**SHORT EXERCISE:** Copy out the lines of the records below, starting with the line containing "You are a GUI" and continuing through the line containing "(x=498, y=548)", with both of those lines included. Leave the pictures out of your copy.

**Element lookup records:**

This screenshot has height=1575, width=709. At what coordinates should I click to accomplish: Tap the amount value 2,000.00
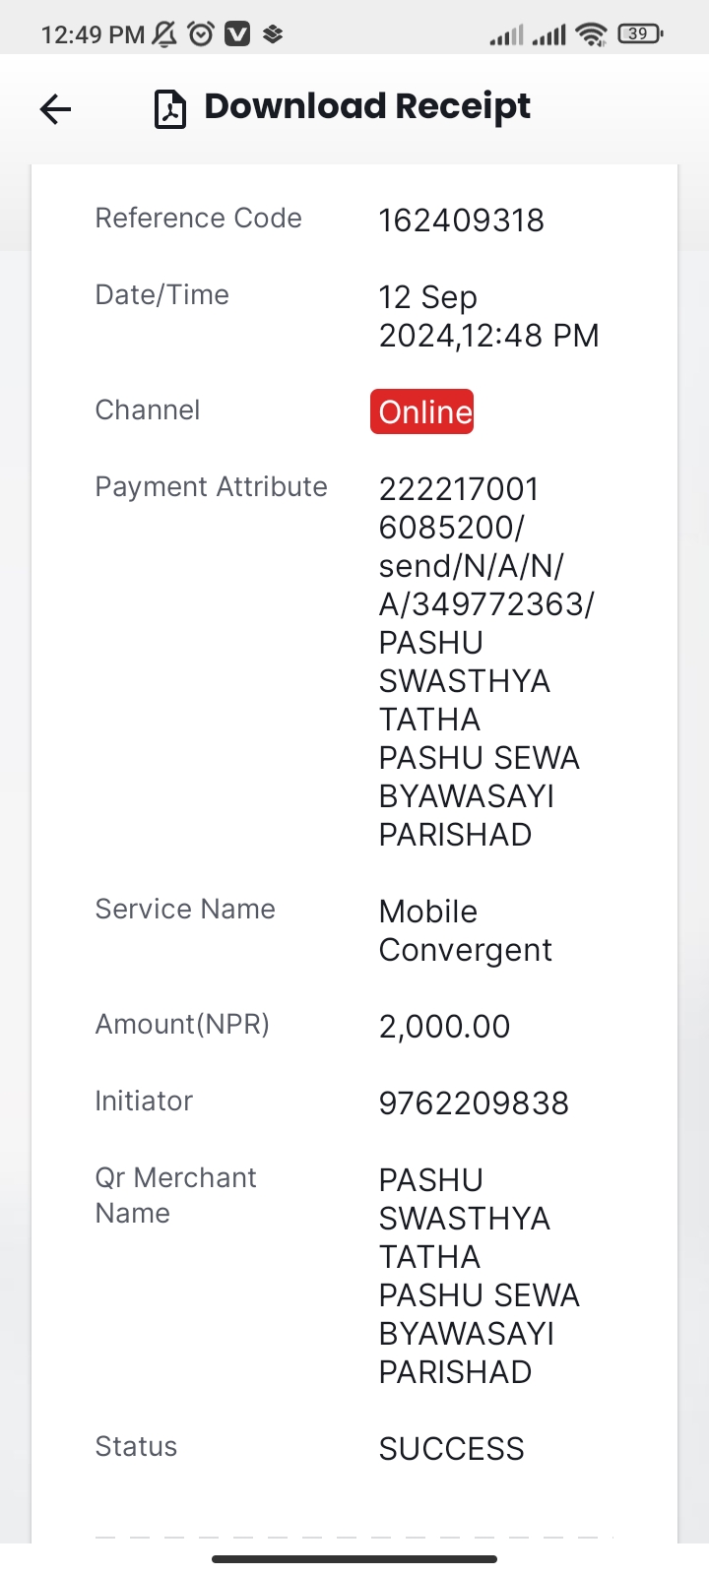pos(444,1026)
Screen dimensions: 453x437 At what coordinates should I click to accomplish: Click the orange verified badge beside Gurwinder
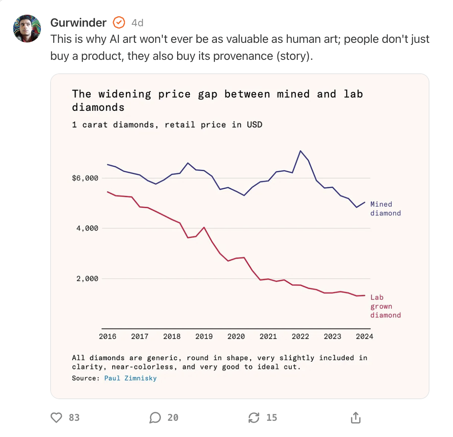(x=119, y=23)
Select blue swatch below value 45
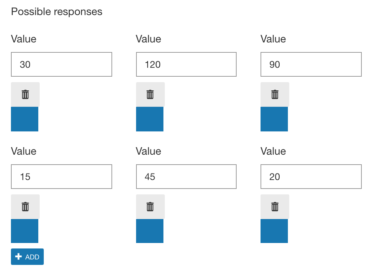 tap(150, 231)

--

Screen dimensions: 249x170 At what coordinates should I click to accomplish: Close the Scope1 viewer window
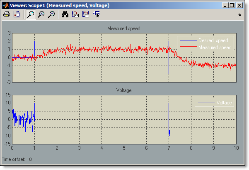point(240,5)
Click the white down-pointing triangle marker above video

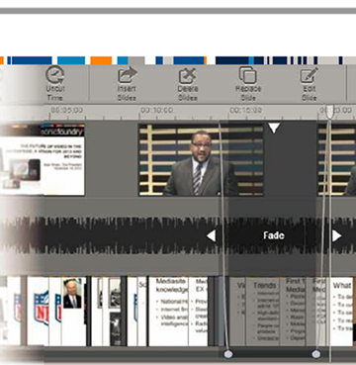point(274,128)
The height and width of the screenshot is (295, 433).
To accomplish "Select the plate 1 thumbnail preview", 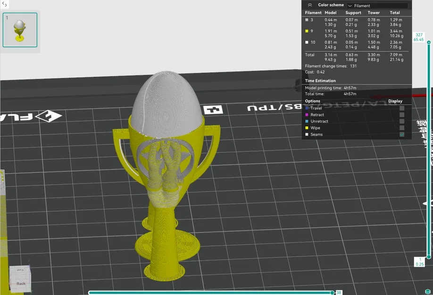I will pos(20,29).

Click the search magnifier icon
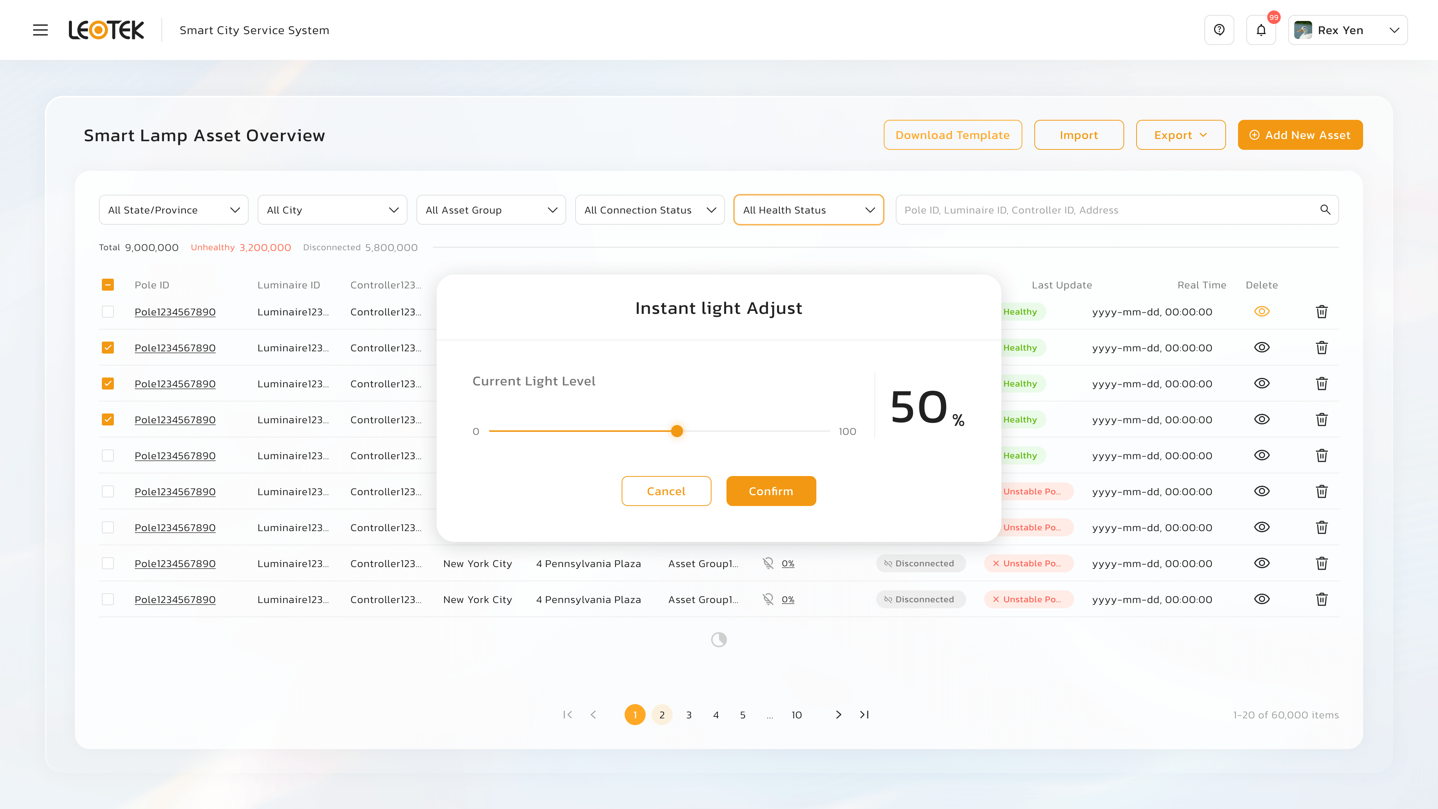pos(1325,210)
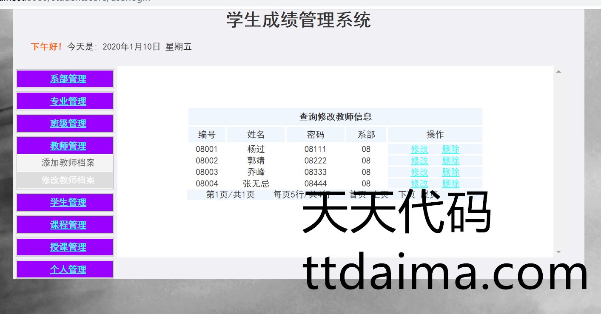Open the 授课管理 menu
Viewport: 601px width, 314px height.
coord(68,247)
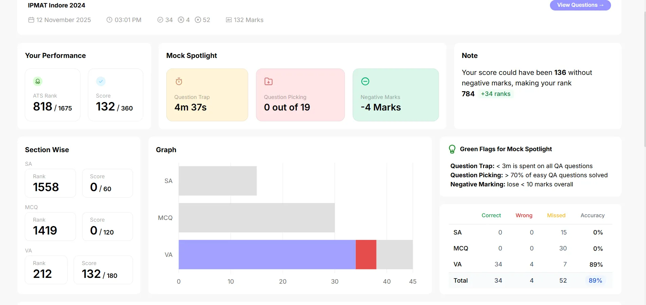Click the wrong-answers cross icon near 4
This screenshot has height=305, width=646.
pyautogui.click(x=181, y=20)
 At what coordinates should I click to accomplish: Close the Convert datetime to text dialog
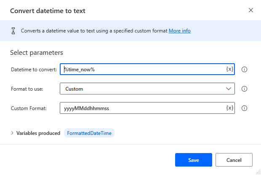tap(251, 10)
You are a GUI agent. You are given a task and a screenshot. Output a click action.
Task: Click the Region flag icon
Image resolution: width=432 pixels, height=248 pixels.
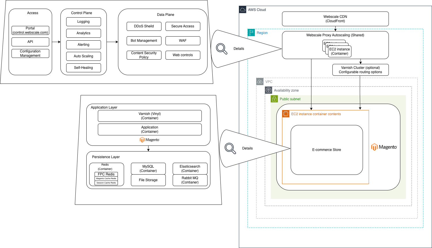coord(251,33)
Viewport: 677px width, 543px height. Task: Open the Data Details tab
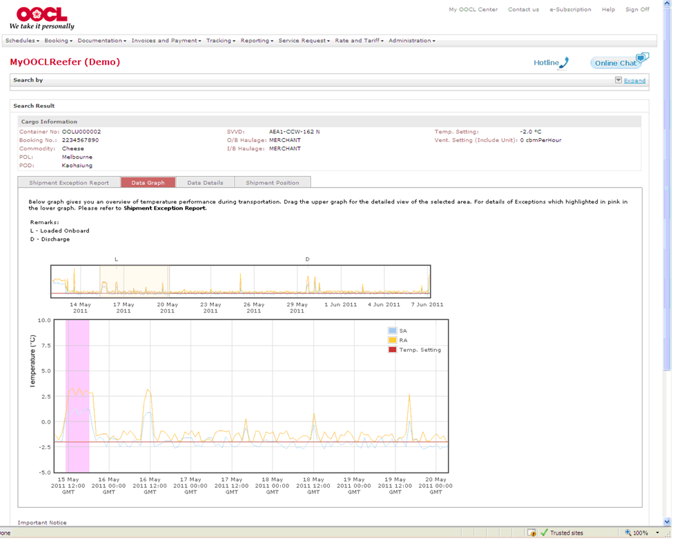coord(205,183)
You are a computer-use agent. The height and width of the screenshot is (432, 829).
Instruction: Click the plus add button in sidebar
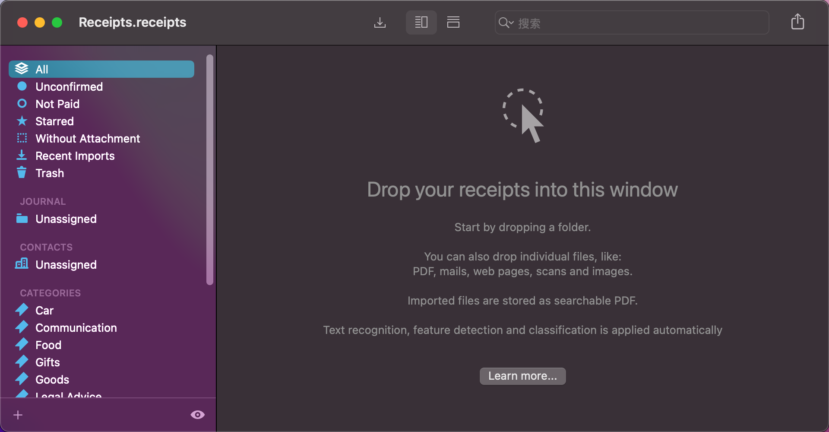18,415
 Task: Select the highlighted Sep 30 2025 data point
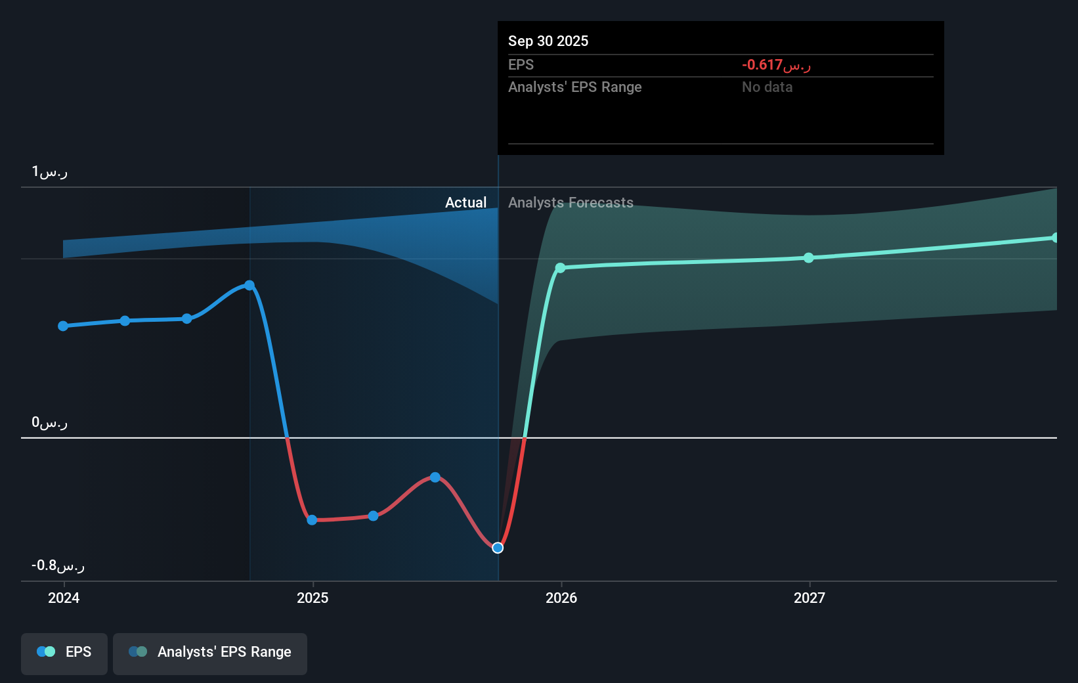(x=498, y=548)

**FINAL ANSWER:**
You are a GUI agent. You are given a task and a screenshot. Output a click action.
Task: Click the Region flag icon
Image resolution: width=432 pixels, height=248 pixels.
coord(251,33)
Viewport: 677px width, 543px height. Task: Open the Data Details tab
coord(205,183)
You are a computer-use agent. The height and width of the screenshot is (432, 829).
Instruction: Click the plus add button in sidebar
18,415
 Task: Select the highlighted Sep 30 2025 data point
(x=498, y=548)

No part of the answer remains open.